## Given records:
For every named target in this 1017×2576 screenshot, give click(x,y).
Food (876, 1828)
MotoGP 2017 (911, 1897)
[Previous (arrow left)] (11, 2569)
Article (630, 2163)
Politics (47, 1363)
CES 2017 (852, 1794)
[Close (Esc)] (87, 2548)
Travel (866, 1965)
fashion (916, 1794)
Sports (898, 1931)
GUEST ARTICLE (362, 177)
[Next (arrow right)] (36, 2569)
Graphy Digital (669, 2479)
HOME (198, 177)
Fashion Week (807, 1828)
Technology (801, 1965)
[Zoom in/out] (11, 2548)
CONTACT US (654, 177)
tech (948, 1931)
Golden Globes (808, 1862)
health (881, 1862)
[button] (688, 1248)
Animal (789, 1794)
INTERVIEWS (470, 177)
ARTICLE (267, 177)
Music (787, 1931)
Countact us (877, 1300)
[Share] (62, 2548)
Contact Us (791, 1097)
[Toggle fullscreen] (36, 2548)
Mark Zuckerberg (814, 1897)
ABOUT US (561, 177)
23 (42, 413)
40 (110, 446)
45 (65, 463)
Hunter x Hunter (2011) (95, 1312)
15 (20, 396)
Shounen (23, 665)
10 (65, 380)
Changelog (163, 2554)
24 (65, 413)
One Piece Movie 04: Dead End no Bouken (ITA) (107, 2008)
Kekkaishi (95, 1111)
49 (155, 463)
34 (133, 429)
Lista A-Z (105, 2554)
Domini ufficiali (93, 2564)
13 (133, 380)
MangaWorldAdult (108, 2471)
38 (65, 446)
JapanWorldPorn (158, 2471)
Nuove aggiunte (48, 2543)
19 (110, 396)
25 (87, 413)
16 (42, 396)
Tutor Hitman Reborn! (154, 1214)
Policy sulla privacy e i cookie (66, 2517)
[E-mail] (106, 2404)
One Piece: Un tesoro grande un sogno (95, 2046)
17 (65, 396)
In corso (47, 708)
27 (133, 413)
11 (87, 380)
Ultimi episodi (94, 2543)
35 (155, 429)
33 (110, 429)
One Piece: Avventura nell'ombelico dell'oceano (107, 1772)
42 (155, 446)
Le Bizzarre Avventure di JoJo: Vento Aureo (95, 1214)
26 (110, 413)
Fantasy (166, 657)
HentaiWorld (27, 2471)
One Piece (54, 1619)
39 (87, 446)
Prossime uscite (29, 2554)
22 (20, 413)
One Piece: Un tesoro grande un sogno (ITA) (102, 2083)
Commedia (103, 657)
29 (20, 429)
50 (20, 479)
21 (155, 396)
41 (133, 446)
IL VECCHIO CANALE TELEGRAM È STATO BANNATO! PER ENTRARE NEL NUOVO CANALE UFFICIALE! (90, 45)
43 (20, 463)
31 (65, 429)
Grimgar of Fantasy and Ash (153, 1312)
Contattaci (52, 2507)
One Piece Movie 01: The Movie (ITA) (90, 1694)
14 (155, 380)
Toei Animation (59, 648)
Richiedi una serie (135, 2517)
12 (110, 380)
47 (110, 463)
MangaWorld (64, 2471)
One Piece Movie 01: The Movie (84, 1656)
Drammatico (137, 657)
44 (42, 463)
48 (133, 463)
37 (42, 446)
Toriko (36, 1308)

## What to work on:
From the records above, print exactly the lines that run from the line with "34 (133, 429)" to the line with "43 (20, 463)", inclusive.

## Expected answer:
34 (133, 429)
Lista A-Z (105, 2554)
Domini ufficiali (93, 2564)
13 (133, 380)
MangaWorldAdult (108, 2471)
38 (65, 446)
JapanWorldPorn (158, 2471)
Nuove aggiunte (48, 2543)
19 (110, 396)
25 (87, 413)
16 (42, 396)
Tutor Hitman Reborn! (154, 1214)
Policy sulla privacy e i cookie (66, 2517)
[E-mail] (106, 2404)
One Piece: Un tesoro grande un sogno (95, 2046)
17 (65, 396)
In corso (47, 708)
27 (133, 413)
11 (87, 380)
Ultimi episodi (94, 2543)
35 (155, 429)
33 (110, 429)
One Piece: Avventura nell'ombelico dell'oceano (107, 1772)
42 (155, 446)
Le Bizzarre Avventure di JoJo: Vento Aureo (95, 1214)
26 (110, 413)
Fantasy (166, 657)
HentaiWorld (27, 2471)
One Piece (54, 1619)
39 (87, 446)
Prossime uscite (29, 2554)
22 (20, 413)
One Piece: Un tesoro grande un sogno (ITA) (102, 2083)
Commedia (103, 657)
29 (20, 429)
50 (20, 479)
21 (155, 396)
41 (133, 446)
IL VECCHIO CANALE TELEGRAM È STATO BANNATO! PER ENTRARE NEL NUOVO CANALE UFFICIALE! (90, 45)
43 (20, 463)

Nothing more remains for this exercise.